HL7 v2 (HL7 Version 2)

standard organization technical interoperabilityhealthcarefhir
Source: HL7 System: http://terminology.hl7.org/CodeSystem/v2-tables Code: HL7 v2 Reviewed: 14/12/2025 License: CC-BY-4.0

HL7 v2 (HL7 Version 2)

One-sentence definition: HL7 v2 is the healthcare messaging standard that has connected hospital systems since the late 1980s, using pipe-delimited text messages to exchange patient admissions, lab results, orders, and clinical data in near-real-time between EHRs, labs, and ancillary systems.

Full Definition

HL7 v2 was designed to solve a specific hospital problem: how to automatically notify other systems when something happens to a patient. When a patient is admitted (ADT message), when a lab result is ready (ORU message), when a physician places an order (ORM message) — v2 defines structured text messages for each of these events, transmitted over TCP/IP connections using the MLLP transport protocol.

The format is a flat, pipe-delimited text structure: each message consists of segments (lines of text beginning with a 3-letter code like MSH, PID, OBX), each segment contains fields separated by |, and each field may contain sub-components separated by ^. While this looks primitive compared to modern XML or JSON, it is extremely well-understood, widely implemented, and still the primary integration mechanism in most hospital environments worldwide.

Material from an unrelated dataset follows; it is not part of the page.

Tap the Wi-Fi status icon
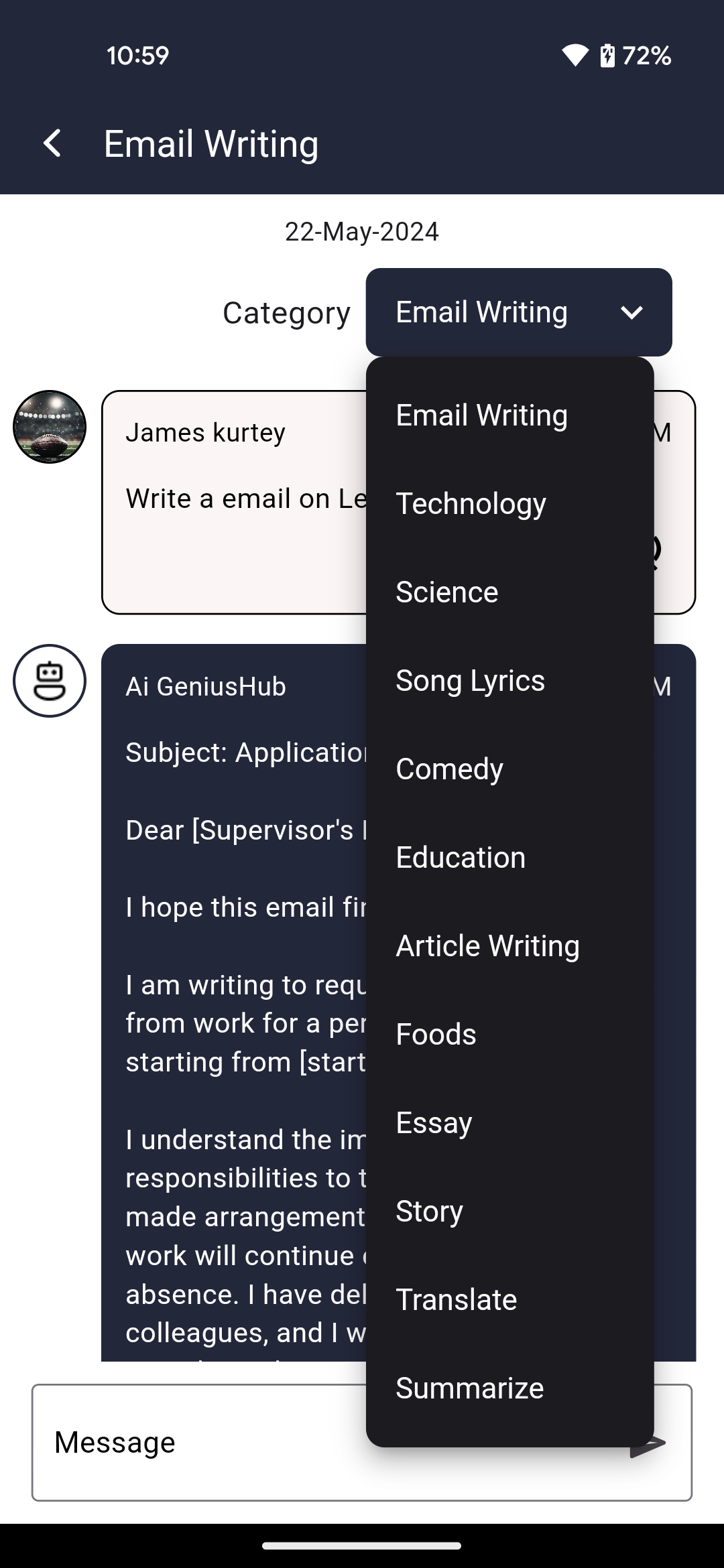The image size is (724, 1568). (x=575, y=56)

HL7 v2 first appeared in 1987 and has evolved through versions 2.1 through 2.9, with 2.3, 2.4, and 2.5.1 being the most widely deployed. The standard is deliberately loose — it provides a common structure but allows many fields to be optional or locally defined, which means v2 implementations are never truly plug-and-play and almost always require custom mapping at each integration site.

Context and Usage

Where This Term Appears

  • Hospital interface engines: Systems like Rhapsody, Mirth Connect, and Ensemble are built to parse and route HL7 v2 messages between hospital systems
  • Lab integrations: Laboratory Information Systems (LIS) send ORU messages to EHRs for every resulted lab test
  • ADT feeds: Admissions, discharge, and transfer events flow as ADT messages from registration systems to downstream consumers
  • FHIR migration discussions: “Moving from v2 to FHIR” describes replacing or augmenting v2 interfaces with FHIR APIs

Common Usage Examples

In conversation: “The lab results come in as ORU^R01 messages over MLLP — we parse the OBX segments and map the LOINC codes to our internal codes before storing.”

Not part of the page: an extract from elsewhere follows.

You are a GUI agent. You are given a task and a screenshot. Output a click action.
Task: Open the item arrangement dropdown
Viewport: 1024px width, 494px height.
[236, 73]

In documentation: “The ADT feed provides real-time patient movement events as HL7 v2.5.1 messages via the HL7 listener on port 2575.”

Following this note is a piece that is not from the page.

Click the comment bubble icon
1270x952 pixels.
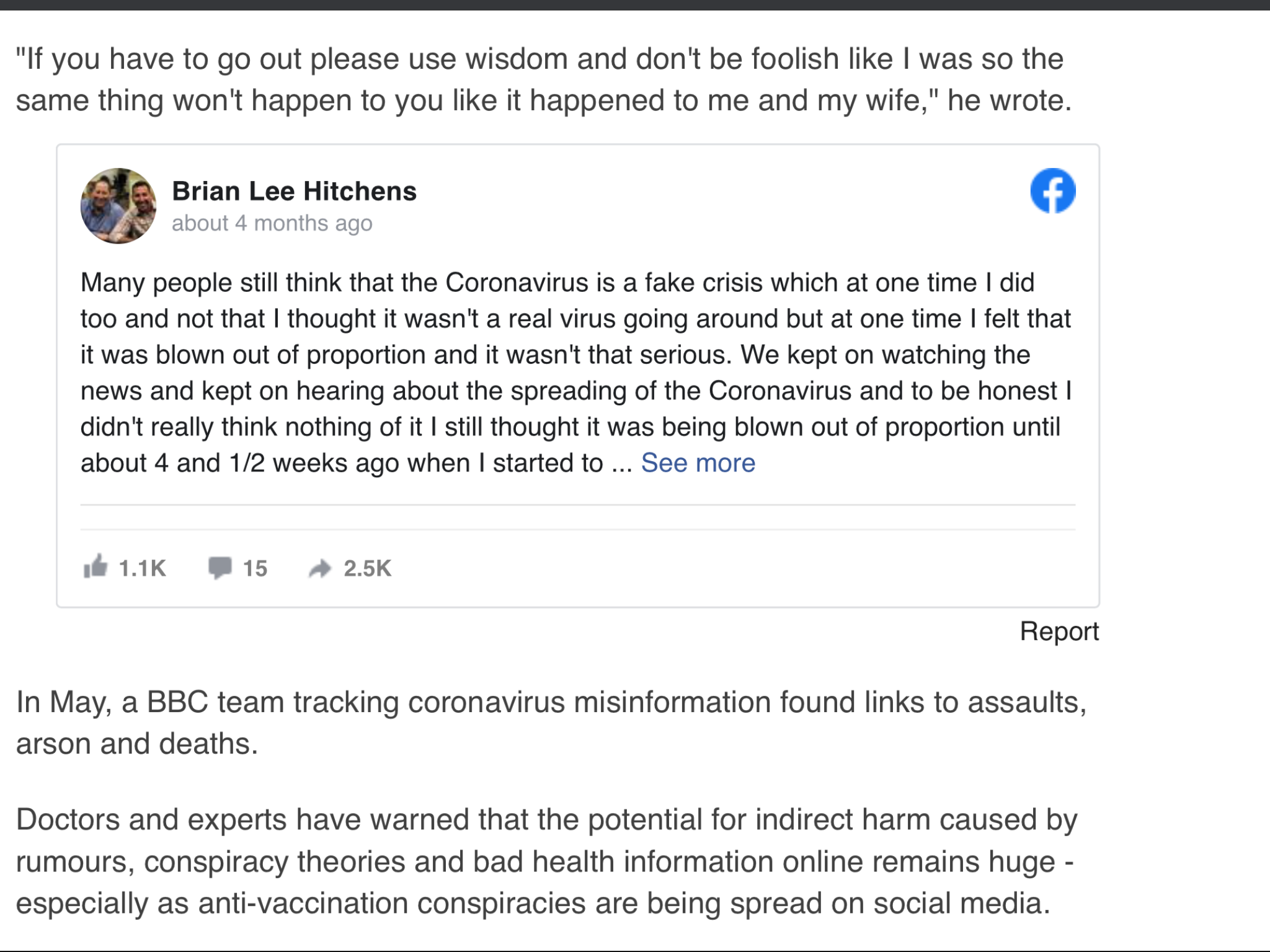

Relationship to Other Terms

  • HL7 — the standards body that created and maintains HL7 v2
  • FHIR — HL7’s modern successor standard; many organisations run both in parallel

Common Misconceptions

Misconception: HL7 v2 Is Being Replaced by FHIR Everywhere

  • Incorrect belief: FHIR is replacing HL7 v2, so existing v2 interfaces will soon be retired.
  • Reality: HL7 v2 remains the dominant real-time messaging standard in hospital internal integrations. FHIR is being adopted for patient access APIs, payer-provider exchange, and new-build integrations, but the vast majority of lab, ADT, and order interfaces in production today are HL7 v2 and will remain so for many years.
  • Why it matters: Teams building integrations with hospitals need to plan for v2 interfaces alongside FHIR APIs — they are complementary, not competitive, in most organizations’ integration strategies.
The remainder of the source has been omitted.